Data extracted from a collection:
○ ○ ○ ○
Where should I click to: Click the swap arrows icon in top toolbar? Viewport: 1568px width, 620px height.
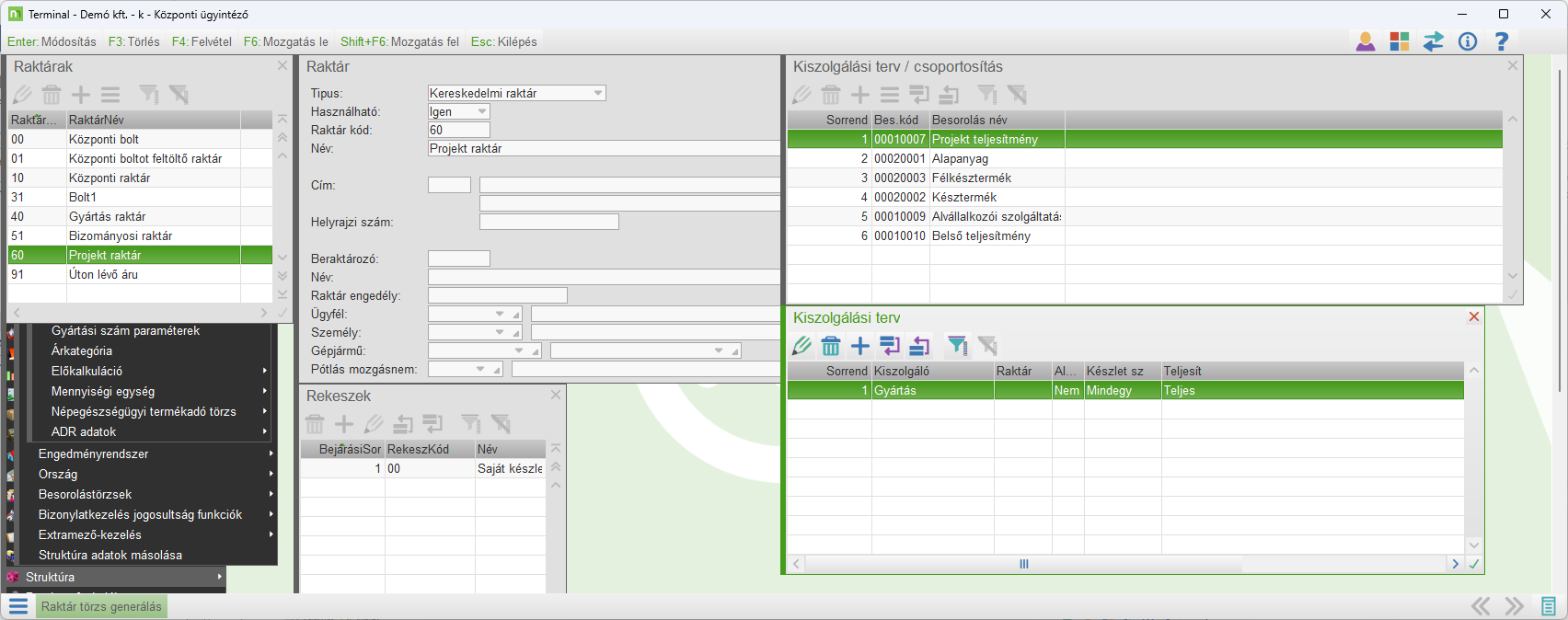coord(1434,41)
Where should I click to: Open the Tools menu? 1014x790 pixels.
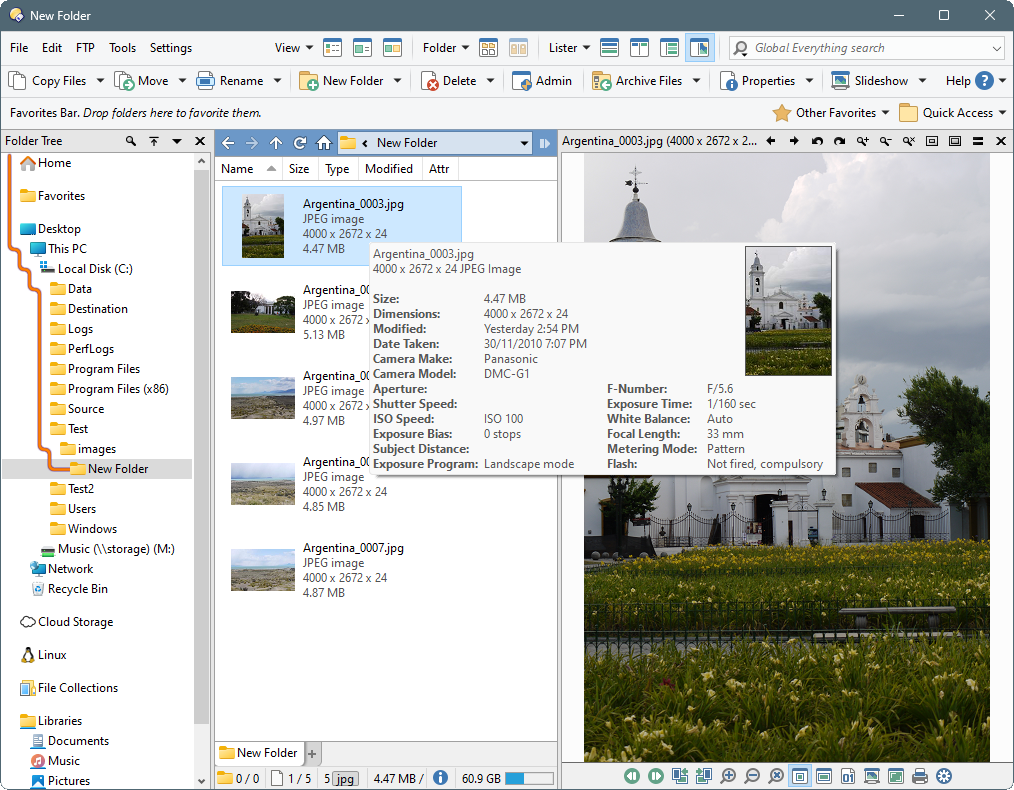[x=122, y=48]
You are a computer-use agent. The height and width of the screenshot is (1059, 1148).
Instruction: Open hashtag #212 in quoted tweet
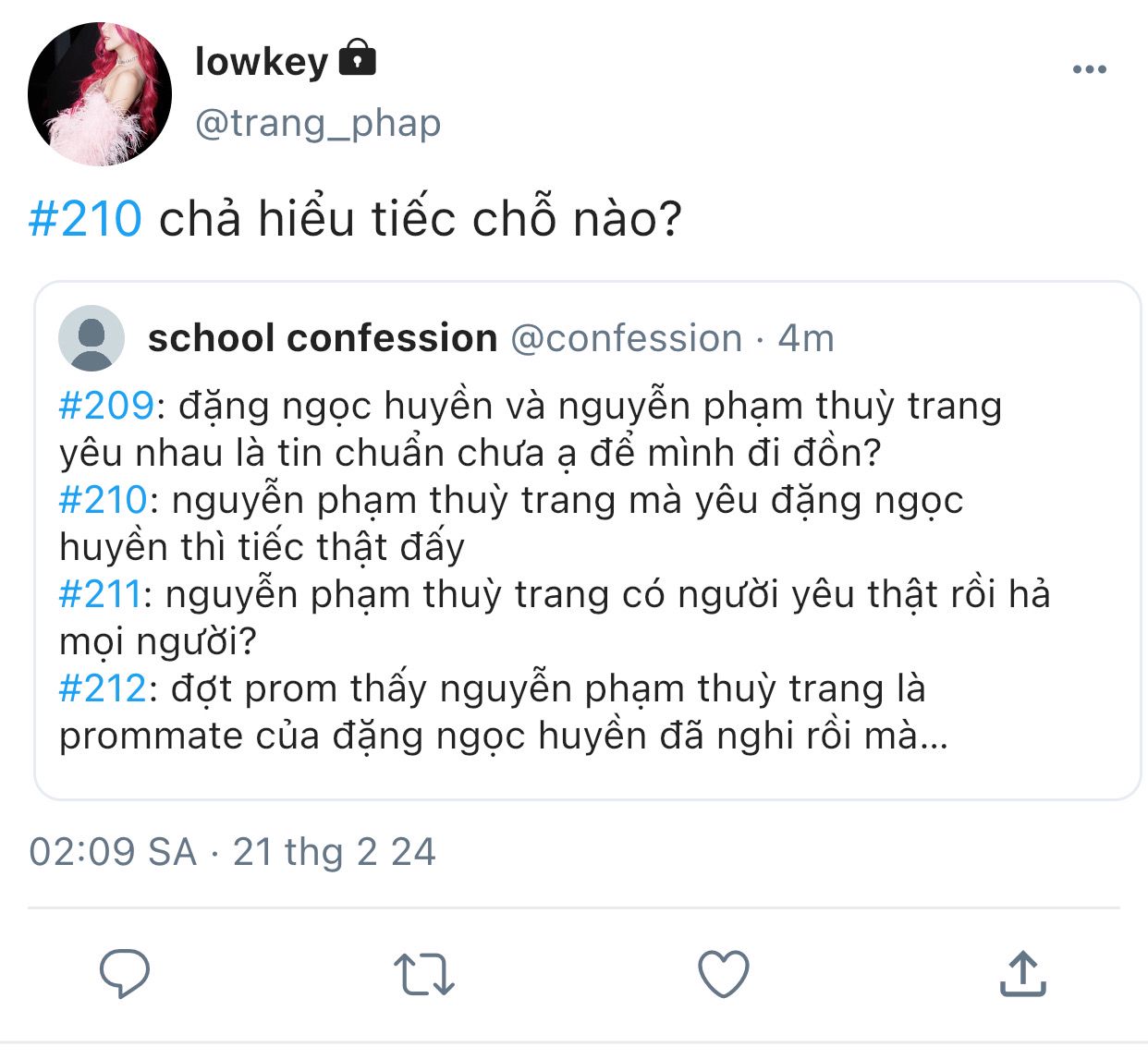tap(103, 688)
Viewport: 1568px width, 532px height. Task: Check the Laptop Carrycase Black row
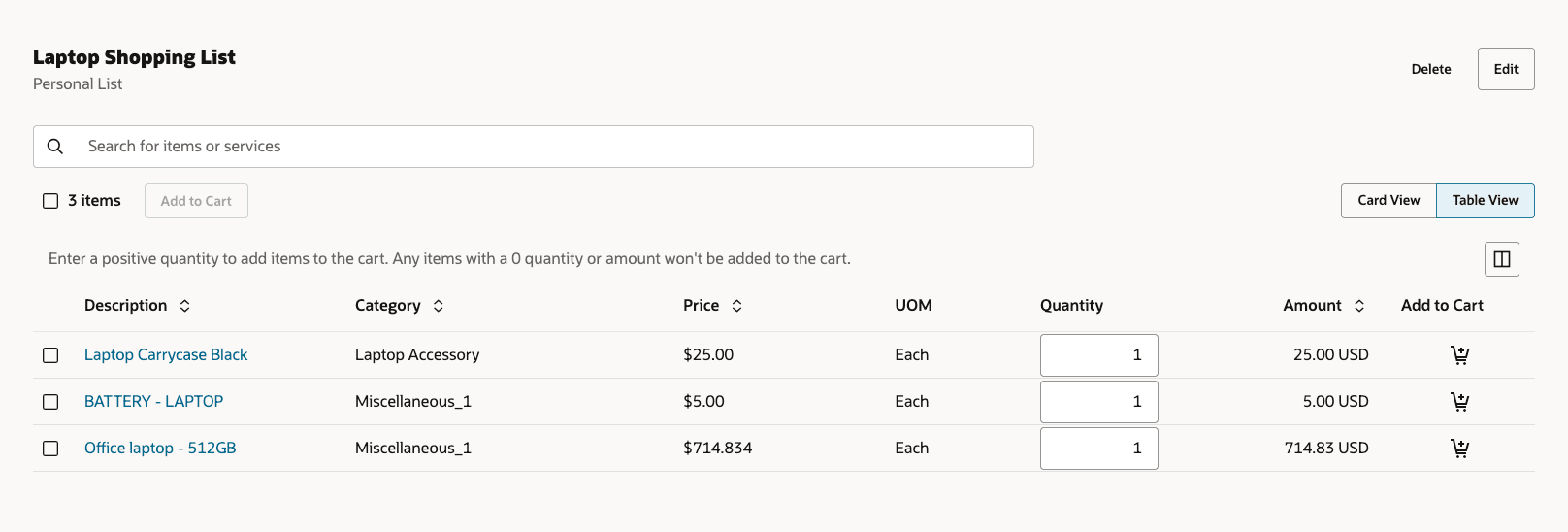(x=50, y=355)
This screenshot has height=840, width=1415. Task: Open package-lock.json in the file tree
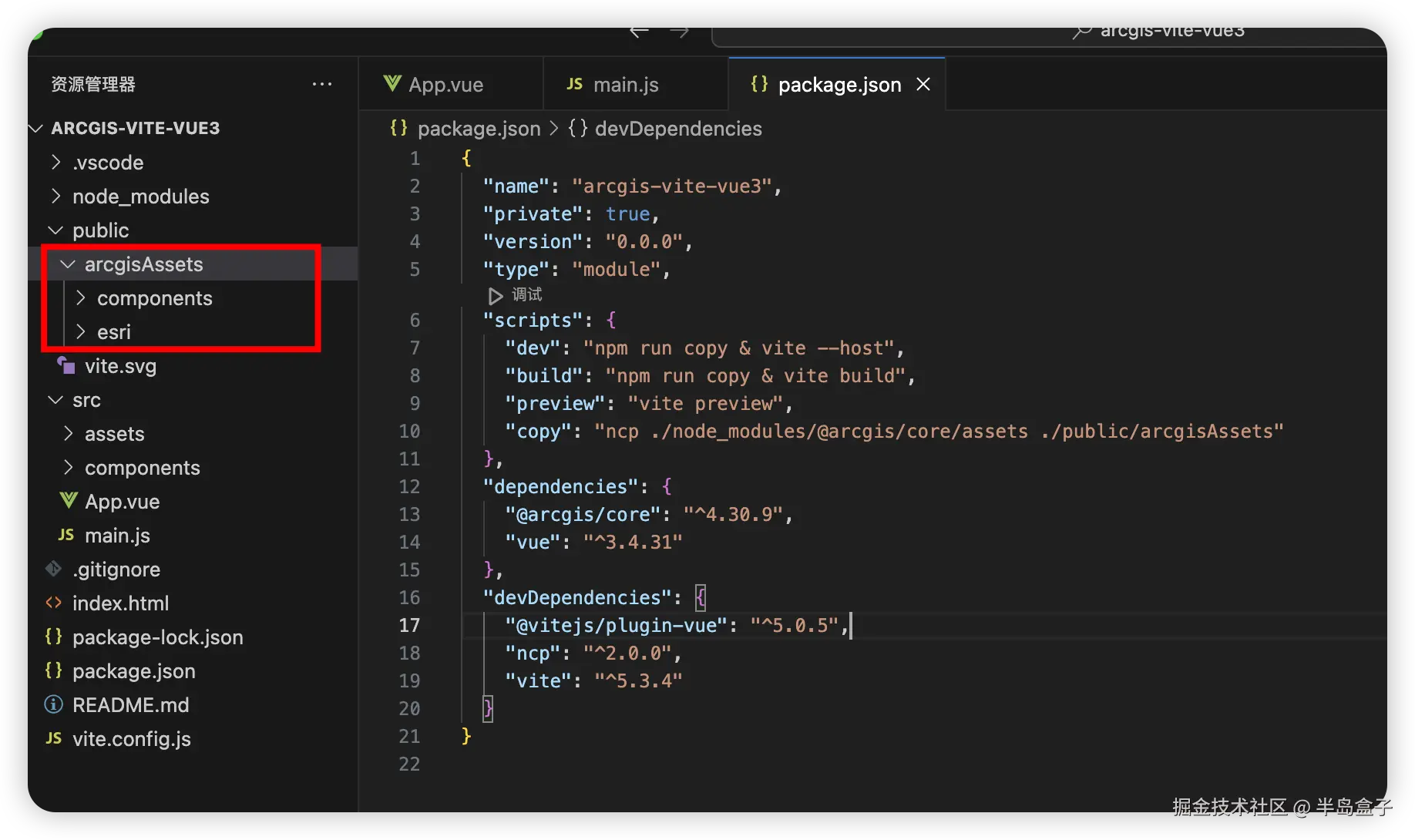157,637
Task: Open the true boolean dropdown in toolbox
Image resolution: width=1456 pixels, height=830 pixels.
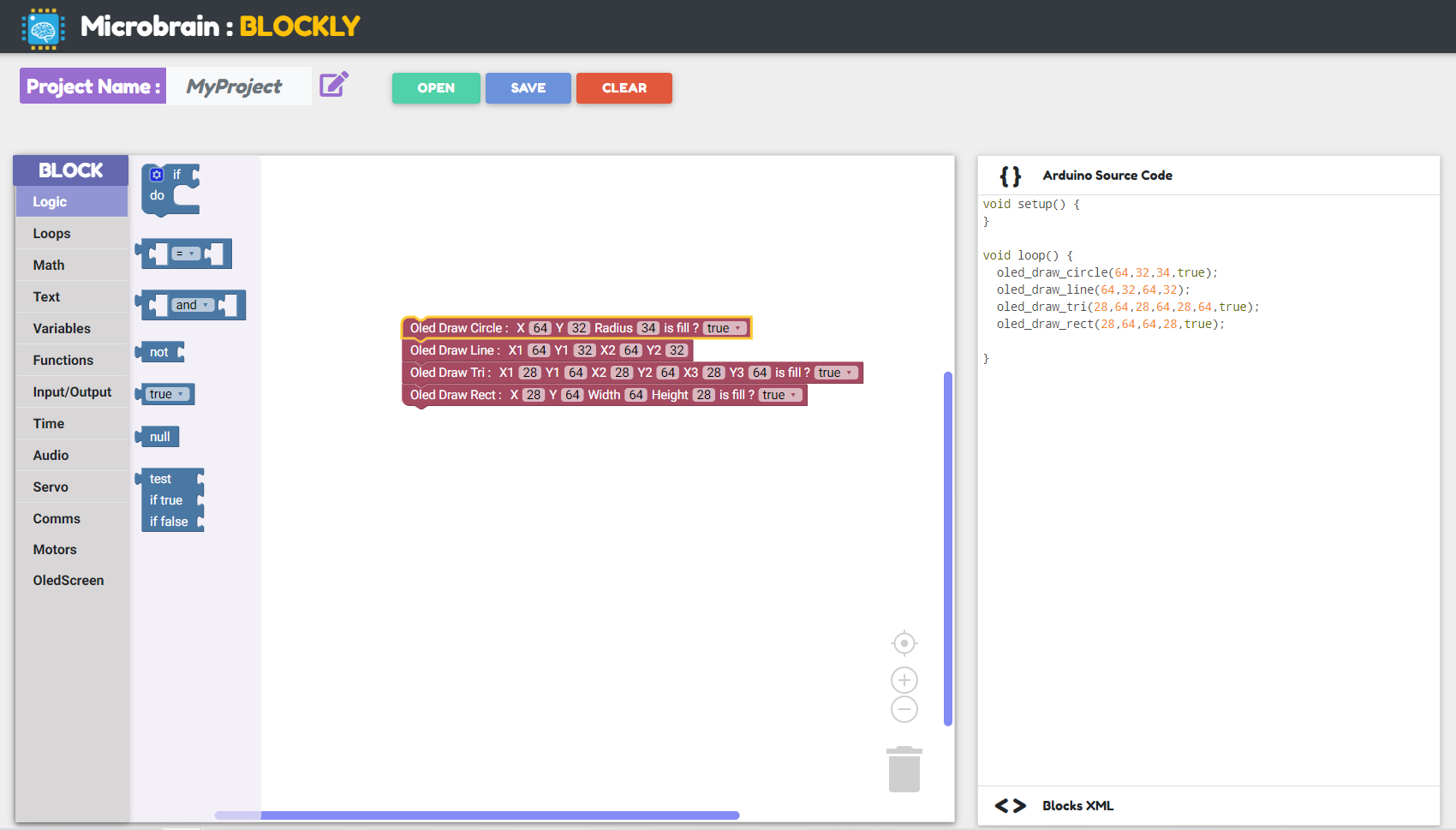Action: coord(167,394)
○ ○ ○ ○
**Task instructions:**
Output, without any alteration, the lines above from the one containing "Viewport: 1568px width, 532px" through the last line, both inclusive. Omit the pictures from your output.

**Task result:**
Viewport: 1568px width, 532px height. Task: Check the Laptop Carrycase Black row
(x=50, y=355)
This screenshot has height=840, width=1415. Task: Open package-lock.json in the file tree
157,637
Task: Open the true boolean dropdown in toolbox
Image resolution: width=1456 pixels, height=830 pixels.
Action: coord(167,394)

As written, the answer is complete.